En la indagación de la interioridad de Oppenheimer, en cambio, sí que tendremos un caudal de imágenes poderosas e inquietantes, como si usted acogiera el llamado que todas las sabidurías a través del tiempo le han hecho al hombre de volverse hacia adentro a buscar las respuestas, hacer ahí los necesarios descensos. Pero hoy estamos completamente volcados hacia afuera, nuestro mundo técnico es pura exterioridad, fría exterioridad digital. Recuperar la interioridad del alma de un físico que en algún momento se creyó dios es uno de los aciertos de este film y lo es más en estos momentos en que queremos entregarle todo el poder a una inteligencia artificial, que no tiene conciencia ni alma.
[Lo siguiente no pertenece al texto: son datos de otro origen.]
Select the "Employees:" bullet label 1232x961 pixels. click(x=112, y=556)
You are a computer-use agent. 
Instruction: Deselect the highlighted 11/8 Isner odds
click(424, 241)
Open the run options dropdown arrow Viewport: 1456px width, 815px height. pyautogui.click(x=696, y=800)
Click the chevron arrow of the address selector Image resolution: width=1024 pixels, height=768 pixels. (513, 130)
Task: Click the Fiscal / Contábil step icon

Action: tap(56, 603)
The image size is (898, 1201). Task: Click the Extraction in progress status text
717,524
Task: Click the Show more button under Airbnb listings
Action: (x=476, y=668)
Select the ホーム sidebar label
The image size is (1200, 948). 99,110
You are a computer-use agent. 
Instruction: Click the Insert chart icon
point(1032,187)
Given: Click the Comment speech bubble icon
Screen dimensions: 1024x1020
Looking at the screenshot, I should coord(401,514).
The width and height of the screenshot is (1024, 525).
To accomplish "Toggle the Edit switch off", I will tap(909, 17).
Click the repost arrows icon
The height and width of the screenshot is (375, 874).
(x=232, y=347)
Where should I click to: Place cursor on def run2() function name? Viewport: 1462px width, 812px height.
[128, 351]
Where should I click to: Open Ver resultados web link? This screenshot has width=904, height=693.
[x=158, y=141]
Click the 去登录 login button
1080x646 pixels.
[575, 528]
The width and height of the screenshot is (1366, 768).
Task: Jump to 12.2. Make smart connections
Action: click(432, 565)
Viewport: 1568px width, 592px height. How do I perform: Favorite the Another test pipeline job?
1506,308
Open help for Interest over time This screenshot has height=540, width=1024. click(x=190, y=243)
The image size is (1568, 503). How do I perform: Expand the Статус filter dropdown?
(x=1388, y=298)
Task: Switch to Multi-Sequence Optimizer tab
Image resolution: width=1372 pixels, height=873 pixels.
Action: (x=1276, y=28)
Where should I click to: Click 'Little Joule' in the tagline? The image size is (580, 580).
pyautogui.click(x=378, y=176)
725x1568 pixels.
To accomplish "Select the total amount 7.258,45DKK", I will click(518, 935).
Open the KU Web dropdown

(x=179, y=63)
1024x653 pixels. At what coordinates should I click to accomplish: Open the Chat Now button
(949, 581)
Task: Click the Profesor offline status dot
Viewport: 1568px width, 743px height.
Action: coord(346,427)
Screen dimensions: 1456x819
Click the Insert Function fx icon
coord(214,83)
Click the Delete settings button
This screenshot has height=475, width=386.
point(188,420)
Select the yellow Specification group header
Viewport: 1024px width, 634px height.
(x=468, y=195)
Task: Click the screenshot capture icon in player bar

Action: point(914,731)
Usted mismo ha hecho declaraciones en estos días, comparando el momento de la creación de la bomba atómica con este momento de creación de la Inteligencia Artificial. Inteligencia Artificial que se está usando en Hollywood para reemplazar a guionistas, creadores, técnicos para producir un cine aún más artificial que el que ya se está haciendo. Por eso su película es un oasis en medio de la desertificación del cine reducido a mero entrenamiento facilista. Pero también un grito, como el grito de la famosa pintura de Edvard Munch, el grito que Oppenheimer no puede expresar, atrapado en sus tormentos y contradicciones interiores, pero que quienes vimos la película sí escuchamos en su mirada. Una mirada que quiere ser grito, una mirada que debe convertirse en grito si no queremos ver nuestro planeta y a nosotros mismos convertidos en cenizas, en tierra baldía. Una de las citas de su película es justamente el poema De T. S. Eliot “La Tierra Baldía”, un libro que leyó alguna vez Oppenheimer y que es mostrado al pasar, en este film.

No es inocente esa cita:

¿Cuáles son las raíces que se aferran?

¿Qué ramas crecen de esta pétrea basura?

Hijo de hombre. No lo puedes decir, ni adivinar,

pues conoces sólo un montón de imágenes rotas, en que da el sol.

Y el árbol muerto no da cobijo, ni el grillo alivio.

Ni la piedra seca da ruido de agua.

Lo saluda, un espectador agradecido, Cristián Warnken.